The Digital Communications Commission, the apex decision-making body in the telecom sector, is expected to meet on Friday to deliberate on a relief package for the financially stressed industry.
Of this, Bharti Airtel needs to pay Rs 35,500 crore and Vodafone Idea more than Rs 50,000 crore—they have paid just a fraction of the total till now.
The industry has made a string of demands including a moratorium, staggered mode of payment, lower licence fee and setting up of a tariff floor.
Sources said that any relief for the sector would come with riders.
“They (companies) cannot manipulate us, they have to make further payments before even seeking relief,” a Department of Telecommunications (DoT) official said.
The DCC, formerly known as the Telecom Commission, comprises officials from the departments of telecommunications, electronics and information technology, revenue, and think tank NITI Aayog.
The DoT is expected to make a presentation to the commission regarding the possible relief scenarios.
Cellular Operators’ Association of India, a body representing the telecom industry, on Thursday urged the Union government to step in so that the telecom sector can be brought back on track.
COAI, in a letter to Telecom Secretary Anshu Prakash, asked for easier terms for payment of statutory dues by telcos, including extension of loans at lower interest rates to cover the AGR liabilities, as also fast implementation of floor prices, to rescue the troubled sector.
The association has raised an alarm over banks’ unwillingness to take any risk. It has said banks must get a clear message from the government to support the sector.
Banks are “constantly asking telecom service providers to reduce their exposures by refusing to issue new bank guarantees or even to renew bank guarantees”, COAI Director General Rajan Mathews said in the letter.
It said the requirement of financial bank guarantees for securing licence fee payments should be done away with. In case the Telecom Department is of the view that financial bank guarantees are needed, the same should be reduced to one quarter of the licence fee, according to the association.

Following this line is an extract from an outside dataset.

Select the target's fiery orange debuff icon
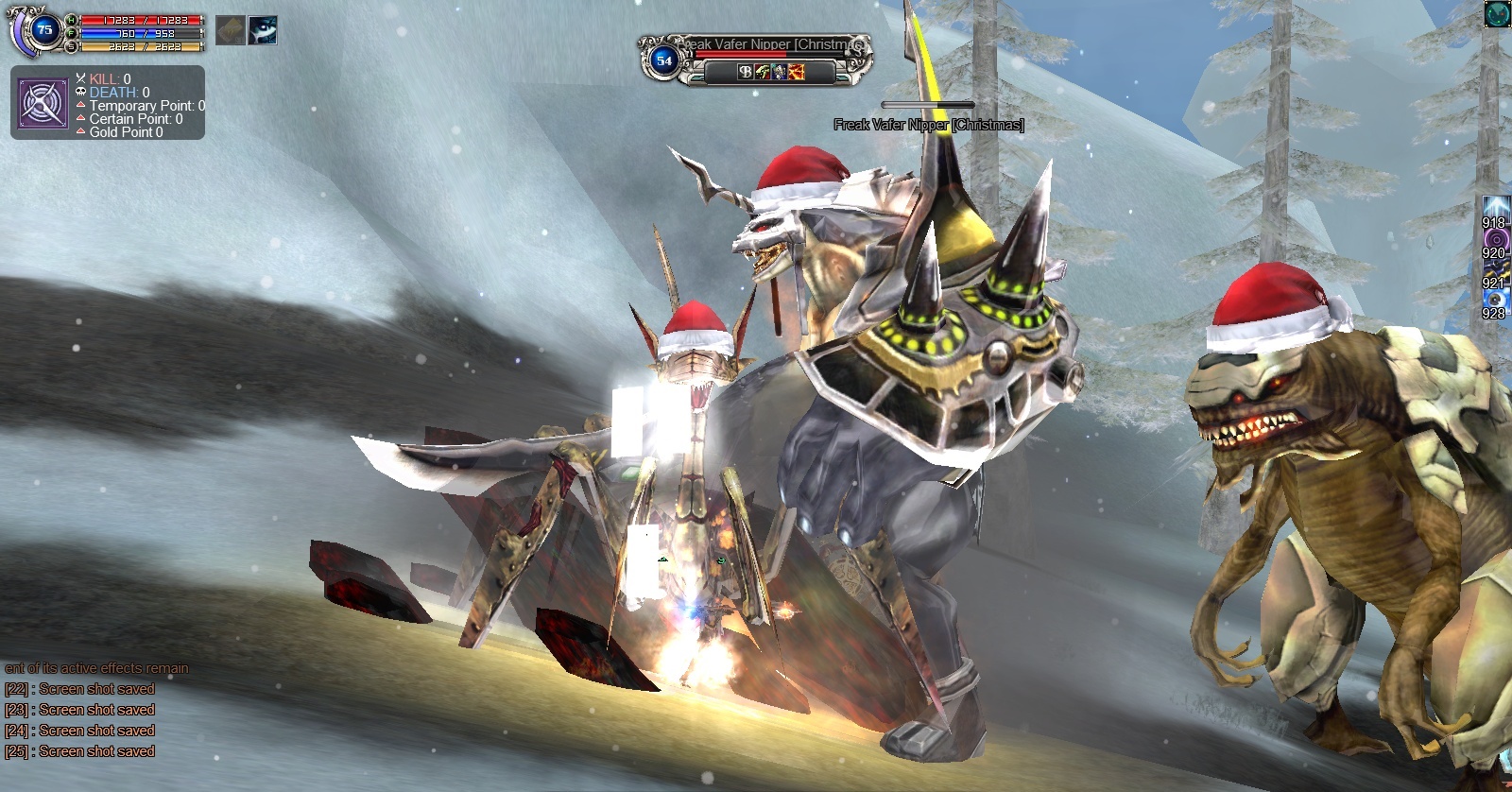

The COAI also sought an immediate cut in the licence fee levy to 3 per cent from 8 per cent, as well as a reduction in the spectrum usage charges.

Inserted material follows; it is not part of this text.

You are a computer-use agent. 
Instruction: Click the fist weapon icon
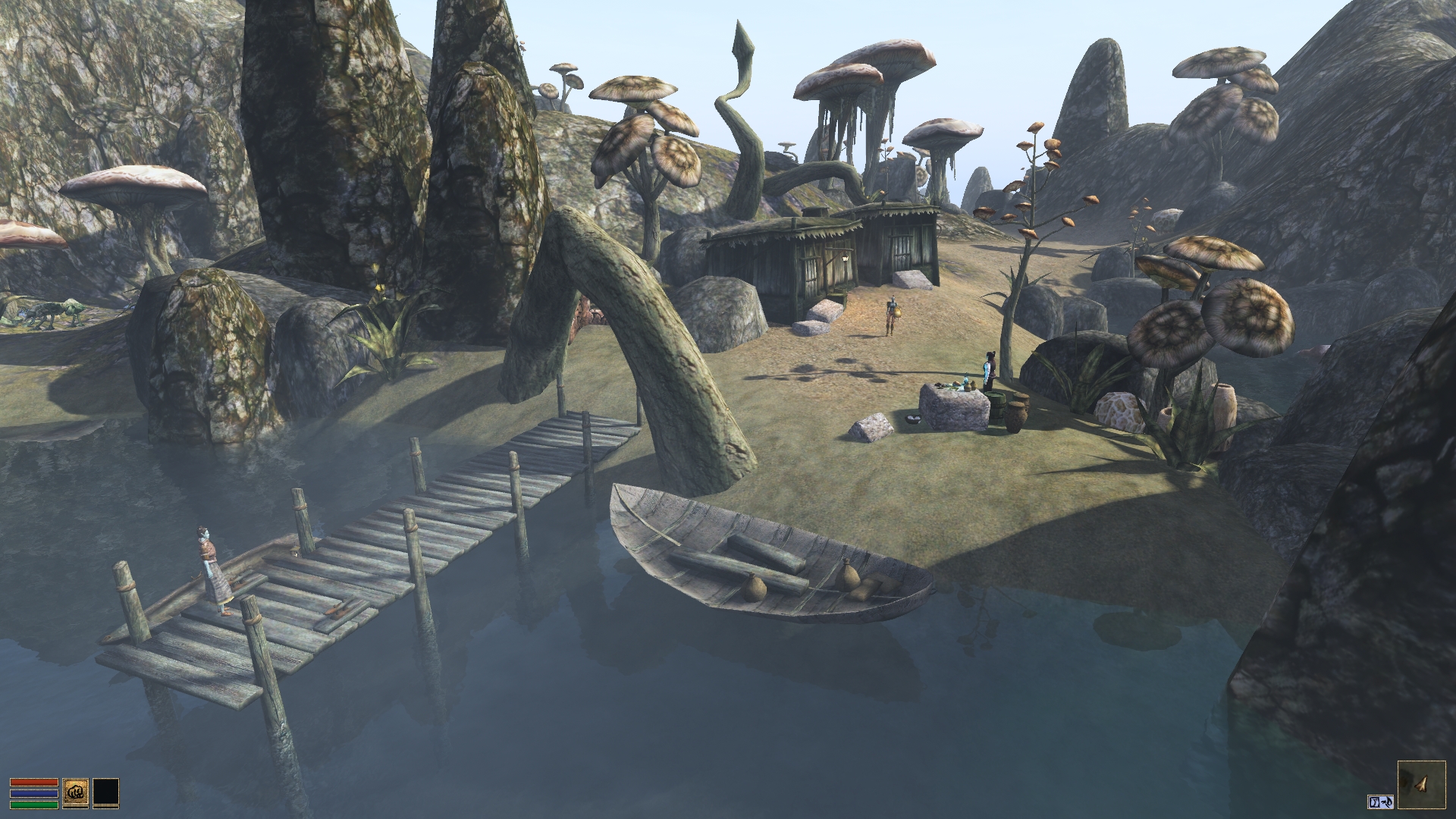click(76, 791)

Citing India’s low average revenue per user (ARPU) compared to markets like China, Brazil and Russia, COAI has also pressed for a floor price “to ensure the sector is sustainable’’.
Earlier in the week, Vodafone Idea made it clear to the government that it wouldn’t be able to pay the court-mandated AGR dues in its entirety, unless a bailout was extended immediately.
The Supreme Court, in October last year, upheld the government’s position on including revenue from non-core businesses in calculating the annual AGR of telecom companies, a share of which is paid as licence and spectrum fee to the exchequer.
Vodafone Idea, in a letter to the DoT, has even sought adjustment of goods and services tax (GST) refund to the tune of Rs 8,000 crore against its AGR dues.